費維廉認為鍾嶸的《詩品》將範圍限於對抒情詩的批評,因而更具有現代性的意味。“鍾嶸論詩的中心觀點是:詩歌的本質在於‘言誌’(expressing the states of mind),即詩歌是一種對個人的反映,不要摻雜過多的格律與典故。”[98]但鍾嶸的批評視域也經常集中於山水詩與詩的藝術表述,二者可以寄詩人的情感於山水之中。這樣,能表達情感的詩人即鍾嶸所謂的上品詩人;而僅以藝術表現見長的詩人則屬中品;以上兩方麵都達不到的,屬於下品。費氏說,鍾嶸對詩人的品第,引起了頗多爭議,如對被列入中品的陶潛,大多數傳統及現代的批評家都傾向於將其列入上品之最優秀的詩人。

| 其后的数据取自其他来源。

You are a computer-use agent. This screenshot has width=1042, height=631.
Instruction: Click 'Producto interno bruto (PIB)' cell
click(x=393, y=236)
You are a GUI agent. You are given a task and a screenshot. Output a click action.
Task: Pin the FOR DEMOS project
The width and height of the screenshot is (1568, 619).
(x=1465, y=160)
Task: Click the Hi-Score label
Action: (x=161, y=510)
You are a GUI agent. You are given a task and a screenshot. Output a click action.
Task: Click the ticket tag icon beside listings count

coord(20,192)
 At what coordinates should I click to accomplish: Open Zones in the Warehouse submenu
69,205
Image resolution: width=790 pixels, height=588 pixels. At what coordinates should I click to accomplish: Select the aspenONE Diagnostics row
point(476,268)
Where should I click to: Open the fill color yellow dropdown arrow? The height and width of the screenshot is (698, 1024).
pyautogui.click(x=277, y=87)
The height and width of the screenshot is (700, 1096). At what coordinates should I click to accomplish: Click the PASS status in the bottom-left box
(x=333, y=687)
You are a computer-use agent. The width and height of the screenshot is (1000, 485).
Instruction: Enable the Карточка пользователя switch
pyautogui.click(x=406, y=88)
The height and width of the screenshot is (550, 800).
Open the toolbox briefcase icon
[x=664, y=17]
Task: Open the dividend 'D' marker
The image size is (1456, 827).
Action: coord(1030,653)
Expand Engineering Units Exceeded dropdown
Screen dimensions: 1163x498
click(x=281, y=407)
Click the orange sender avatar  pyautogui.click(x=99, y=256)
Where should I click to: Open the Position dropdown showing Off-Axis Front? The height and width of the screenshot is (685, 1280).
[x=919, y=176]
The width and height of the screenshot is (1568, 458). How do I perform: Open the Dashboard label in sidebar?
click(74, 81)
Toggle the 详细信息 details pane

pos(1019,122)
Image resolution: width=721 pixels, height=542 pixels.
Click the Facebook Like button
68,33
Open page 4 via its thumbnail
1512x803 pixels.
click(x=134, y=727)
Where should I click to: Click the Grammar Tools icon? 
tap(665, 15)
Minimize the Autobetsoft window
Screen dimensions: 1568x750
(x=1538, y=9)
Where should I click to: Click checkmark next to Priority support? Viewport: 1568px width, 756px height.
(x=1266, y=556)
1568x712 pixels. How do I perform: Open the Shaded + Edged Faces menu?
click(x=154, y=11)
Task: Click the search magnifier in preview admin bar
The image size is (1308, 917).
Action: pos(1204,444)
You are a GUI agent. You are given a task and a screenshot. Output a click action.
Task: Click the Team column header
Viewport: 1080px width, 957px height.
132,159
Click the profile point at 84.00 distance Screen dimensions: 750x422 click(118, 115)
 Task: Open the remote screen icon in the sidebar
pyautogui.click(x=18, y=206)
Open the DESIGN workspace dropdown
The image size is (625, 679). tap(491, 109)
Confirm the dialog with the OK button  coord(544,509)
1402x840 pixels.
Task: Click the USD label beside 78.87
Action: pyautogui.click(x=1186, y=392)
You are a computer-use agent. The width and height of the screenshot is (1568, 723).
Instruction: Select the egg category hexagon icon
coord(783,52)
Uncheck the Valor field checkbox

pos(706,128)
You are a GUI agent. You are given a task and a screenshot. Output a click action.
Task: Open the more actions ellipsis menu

魏世德(John Timothy Wixted)在《鍾嶸〈詩品〉中的品評本質》(The Nature of Evaluation in the Shin-p’in[Gradings of Poets]by Chung Hung)中也對鍾嶸的批評標準進行了探析。他分析說,《詩品》將詩人列為上品、中品與下品三個等級的分類法受魏晉以來品藻人物之風的影響,但其對單個詩人的評價頗為客觀,並富有見地。魏氏通過解讀《詩品序》,認為鍾嶸所執的批評標準為注重詩歌的表現功能,即“詩歌是個體情感體驗的直接與真實表達”[99],強調“直尋”,“強烈反對在詩歌中使用典故”[100]。但是,這一標準並未在其具體的批評實踐中被全麵貫徹。在品評具體詩人時,對“喜用古事”的顏延之、“動輒用事”的任舫,鍾嶸將其都歸入“中品”,而將更加不符合如上標準的謝靈運列入“上品”。據此,魏氏認為鍾嶸評詩重詩之整體效果,如評謝靈運詩“麗典新聲絡繹奔會”,卻如“青鬆之拔灌木,白玉之映塵沙,未足貶其高潔也”。魏氏進而分析說,鍾嶸並非簡單地用某一僵化的標準來衡量所有的詩人;相反,他具體指出各個詩人的特點。例如,我們或許不同意他將陶潛歸入“中品”,但又不得不讚同他對陶潛的具體評述:“文體省淨,殆無長語。篤意真古,辭興婉愜”,“古今隱逸詩人之宗”。魏世德說:“鍾嶸並沒有依據終極結論對詩人進行簡單化處理,相反,他使用描述性價值評判的方式指出了每位詩人的特點。”[101]正是這一點,奠定了鍾嶸作為文學批評家的曆史地位。